[Items from a dataset]
________________________________________

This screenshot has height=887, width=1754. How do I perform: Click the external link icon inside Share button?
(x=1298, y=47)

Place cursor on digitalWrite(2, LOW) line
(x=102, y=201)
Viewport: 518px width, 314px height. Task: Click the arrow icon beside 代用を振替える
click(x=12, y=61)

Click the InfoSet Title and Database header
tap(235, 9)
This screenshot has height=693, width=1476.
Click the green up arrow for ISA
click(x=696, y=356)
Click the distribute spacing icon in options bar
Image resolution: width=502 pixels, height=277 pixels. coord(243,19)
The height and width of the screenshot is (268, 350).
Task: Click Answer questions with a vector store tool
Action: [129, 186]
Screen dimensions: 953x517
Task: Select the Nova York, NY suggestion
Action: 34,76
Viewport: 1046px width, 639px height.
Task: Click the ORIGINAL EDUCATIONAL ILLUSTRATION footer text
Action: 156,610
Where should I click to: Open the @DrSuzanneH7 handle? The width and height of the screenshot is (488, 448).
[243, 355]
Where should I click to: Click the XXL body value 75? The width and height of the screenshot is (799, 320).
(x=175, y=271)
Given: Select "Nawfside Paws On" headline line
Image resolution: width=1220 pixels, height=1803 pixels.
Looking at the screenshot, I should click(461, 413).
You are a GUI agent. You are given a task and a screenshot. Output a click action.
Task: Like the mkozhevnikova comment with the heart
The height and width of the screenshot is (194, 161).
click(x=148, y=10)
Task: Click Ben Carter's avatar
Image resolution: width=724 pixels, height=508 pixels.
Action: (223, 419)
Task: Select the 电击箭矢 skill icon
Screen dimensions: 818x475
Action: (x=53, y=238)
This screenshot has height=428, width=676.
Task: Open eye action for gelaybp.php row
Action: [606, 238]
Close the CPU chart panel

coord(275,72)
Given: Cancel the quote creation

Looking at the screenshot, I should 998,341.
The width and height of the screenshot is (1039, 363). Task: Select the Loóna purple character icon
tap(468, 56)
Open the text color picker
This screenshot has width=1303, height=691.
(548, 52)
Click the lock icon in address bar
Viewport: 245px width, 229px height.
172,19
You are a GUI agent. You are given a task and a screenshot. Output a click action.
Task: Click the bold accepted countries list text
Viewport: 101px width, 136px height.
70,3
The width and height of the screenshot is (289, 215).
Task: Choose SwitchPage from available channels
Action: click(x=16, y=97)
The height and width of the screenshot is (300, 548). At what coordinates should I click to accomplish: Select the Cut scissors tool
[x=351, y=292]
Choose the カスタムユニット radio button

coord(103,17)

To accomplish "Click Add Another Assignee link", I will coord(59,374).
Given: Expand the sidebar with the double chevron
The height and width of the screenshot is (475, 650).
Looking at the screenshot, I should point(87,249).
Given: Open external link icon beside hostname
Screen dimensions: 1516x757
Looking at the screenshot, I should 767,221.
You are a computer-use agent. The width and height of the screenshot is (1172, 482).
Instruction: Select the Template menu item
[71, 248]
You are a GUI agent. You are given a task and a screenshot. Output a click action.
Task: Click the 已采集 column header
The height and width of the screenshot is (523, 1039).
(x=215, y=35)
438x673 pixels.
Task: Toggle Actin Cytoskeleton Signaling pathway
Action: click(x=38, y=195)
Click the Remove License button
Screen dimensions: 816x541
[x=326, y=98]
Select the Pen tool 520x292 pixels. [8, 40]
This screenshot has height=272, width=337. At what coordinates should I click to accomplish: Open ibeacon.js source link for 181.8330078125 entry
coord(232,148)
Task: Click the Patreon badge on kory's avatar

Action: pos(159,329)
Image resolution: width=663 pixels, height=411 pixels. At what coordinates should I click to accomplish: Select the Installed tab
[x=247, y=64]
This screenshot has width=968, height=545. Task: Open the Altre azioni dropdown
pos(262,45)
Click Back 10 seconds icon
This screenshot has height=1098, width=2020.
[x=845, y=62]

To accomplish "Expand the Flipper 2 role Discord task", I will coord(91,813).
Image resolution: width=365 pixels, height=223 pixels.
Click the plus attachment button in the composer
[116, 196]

________________________________________

■ Exercise aim: Copy every one of the items above word for word, keeping each line unchanged.

■ Problem solution:
This screenshot has height=887, width=1754. How do I perform: Click the external link icon inside Share button?
(x=1298, y=47)

Place cursor on digitalWrite(2, LOW) line
(x=102, y=201)
Viewport: 518px width, 314px height. Task: Click the arrow icon beside 代用を振替える
click(x=12, y=61)

Click the InfoSet Title and Database header
tap(235, 9)
This screenshot has height=693, width=1476.
Click the green up arrow for ISA
click(x=696, y=356)
Click the distribute spacing icon in options bar
Image resolution: width=502 pixels, height=277 pixels. coord(243,19)
The height and width of the screenshot is (268, 350).
Task: Click Answer questions with a vector store tool
Action: [129, 186]
Screen dimensions: 953x517
Task: Select the Nova York, NY suggestion
Action: 34,76
Viewport: 1046px width, 639px height.
Task: Click the ORIGINAL EDUCATIONAL ILLUSTRATION footer text
Action: 156,610
Where should I click to: Open the @DrSuzanneH7 handle? The width and height of the screenshot is (488, 448).
[243, 355]
Where should I click to: Click the XXL body value 75? The width and height of the screenshot is (799, 320).
(x=175, y=271)
Given: Select "Nawfside Paws On" headline line
Image resolution: width=1220 pixels, height=1803 pixels.
Looking at the screenshot, I should click(461, 413).
You are a GUI agent. You are given a task and a screenshot. Output a click action.
Task: Like the mkozhevnikova comment with the heart
The height and width of the screenshot is (194, 161).
click(x=148, y=10)
Task: Click Ben Carter's avatar
Image resolution: width=724 pixels, height=508 pixels.
Action: (223, 419)
Task: Select the 电击箭矢 skill icon
Screen dimensions: 818x475
Action: (x=53, y=238)
This screenshot has height=428, width=676.
Task: Open eye action for gelaybp.php row
Action: [606, 238]
Close the CPU chart panel

coord(275,72)
Given: Cancel the quote creation

Looking at the screenshot, I should 998,341.
The width and height of the screenshot is (1039, 363). Task: Select the Loóna purple character icon
tap(468, 56)
Open the text color picker
This screenshot has width=1303, height=691.
(548, 52)
Click the lock icon in address bar
Viewport: 245px width, 229px height.
172,19
You are a GUI agent. You are given a task and a screenshot. Output a click action.
Task: Click the bold accepted countries list text
Viewport: 101px width, 136px height.
70,3
The width and height of the screenshot is (289, 215).
Task: Choose SwitchPage from available channels
Action: click(x=16, y=97)
The height and width of the screenshot is (300, 548). At what coordinates should I click to accomplish: Select the Cut scissors tool
[x=351, y=292]
Choose the カスタムユニット radio button

coord(103,17)

To accomplish "Click Add Another Assignee link", I will coord(59,374).
Given: Expand the sidebar with the double chevron
The height and width of the screenshot is (475, 650).
Looking at the screenshot, I should point(87,249).
Given: Open external link icon beside hostname
Screen dimensions: 1516x757
Looking at the screenshot, I should 767,221.
You are a computer-use agent. The width and height of the screenshot is (1172, 482).
Instruction: Select the Template menu item
[71, 248]
You are a GUI agent. You are given a task and a screenshot. Output a click action.
Task: Click the 已采集 column header
The height and width of the screenshot is (523, 1039).
(x=215, y=35)
438x673 pixels.
Task: Toggle Actin Cytoskeleton Signaling pathway
Action: click(x=38, y=195)
Click the Remove License button
Screen dimensions: 816x541
[x=326, y=98]
Select the Pen tool 520x292 pixels. [8, 40]
This screenshot has height=272, width=337. At what coordinates should I click to accomplish: Open ibeacon.js source link for 181.8330078125 entry
coord(232,148)
Task: Click the Patreon badge on kory's avatar

Action: pos(159,329)
Image resolution: width=663 pixels, height=411 pixels. At what coordinates should I click to accomplish: Select the Installed tab
[x=247, y=64]
This screenshot has width=968, height=545. Task: Open the Altre azioni dropdown
pos(262,45)
Click Back 10 seconds icon
This screenshot has height=1098, width=2020.
[x=845, y=62]

To accomplish "Expand the Flipper 2 role Discord task", I will coord(91,813).
Image resolution: width=365 pixels, height=223 pixels.
Click the plus attachment button in the composer
[116, 196]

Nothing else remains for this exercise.